▸ **Brief**
Pull every line that includes the word "Given" from the data.
Record set Start Marker
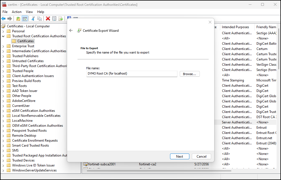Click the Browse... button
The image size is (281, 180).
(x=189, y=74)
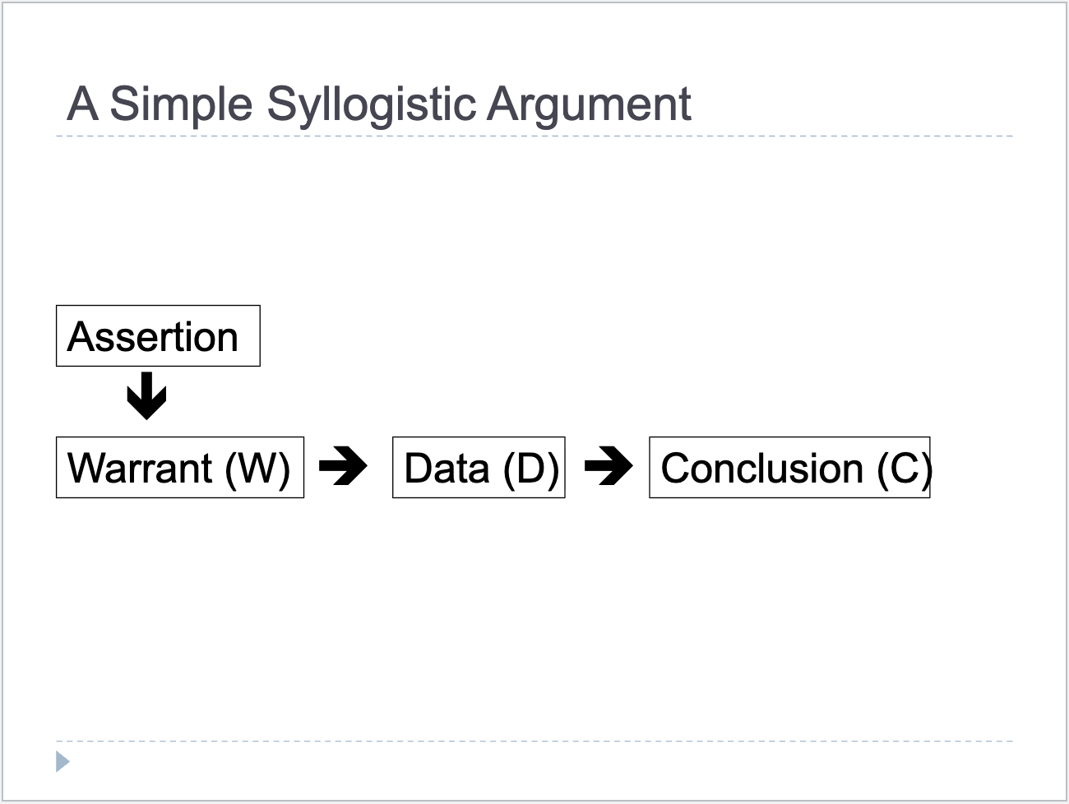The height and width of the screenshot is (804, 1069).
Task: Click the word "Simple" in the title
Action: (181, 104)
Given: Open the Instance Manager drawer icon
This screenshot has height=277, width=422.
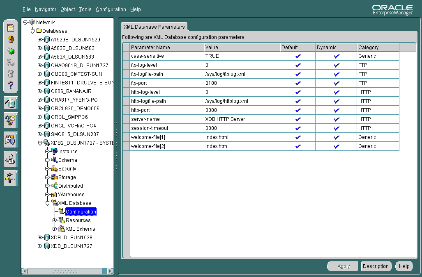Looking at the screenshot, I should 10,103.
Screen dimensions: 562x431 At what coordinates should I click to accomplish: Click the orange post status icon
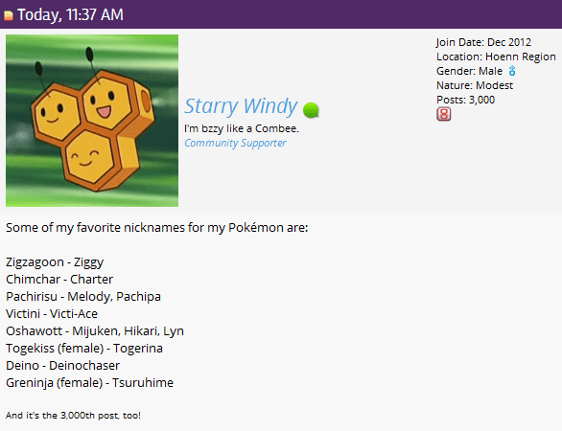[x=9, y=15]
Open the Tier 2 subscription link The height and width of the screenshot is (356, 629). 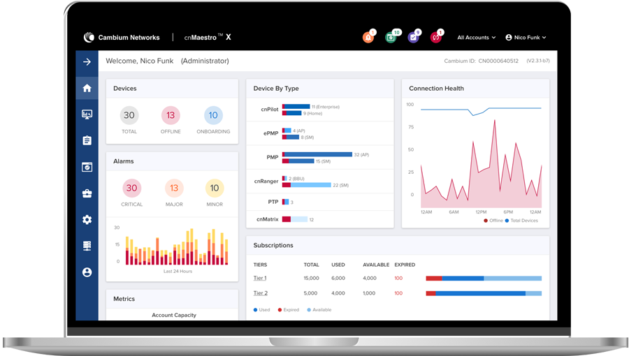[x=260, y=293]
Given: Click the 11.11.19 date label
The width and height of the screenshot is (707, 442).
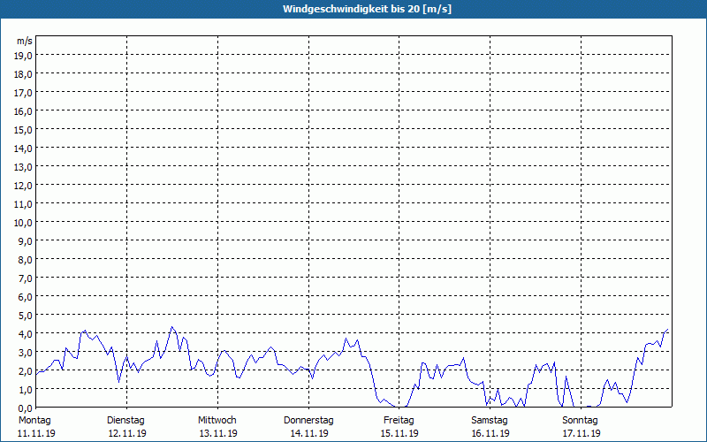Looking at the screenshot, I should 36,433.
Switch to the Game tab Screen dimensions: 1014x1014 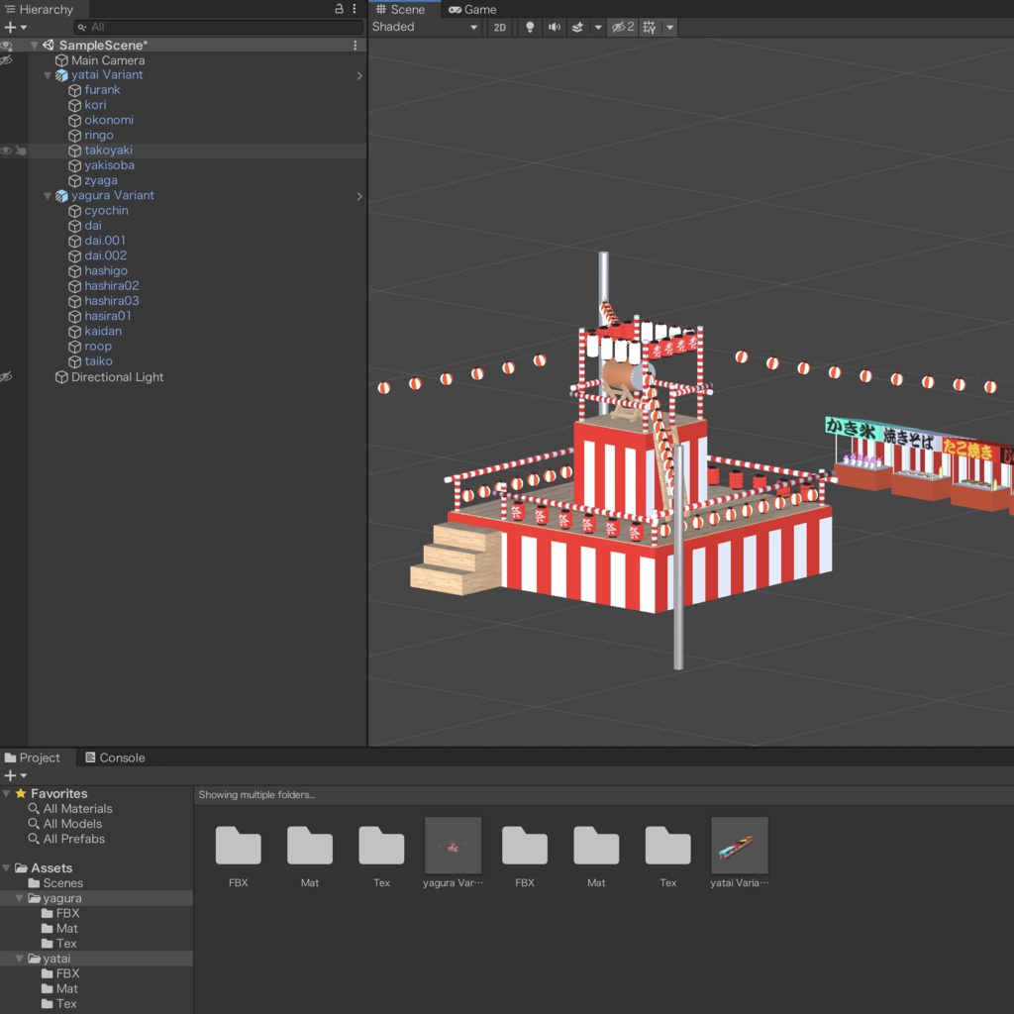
Record set End Marker
▸ **Exercise response**
Given: Open the Instance Manager drawer icon
Given: Click the 11.11.19 date label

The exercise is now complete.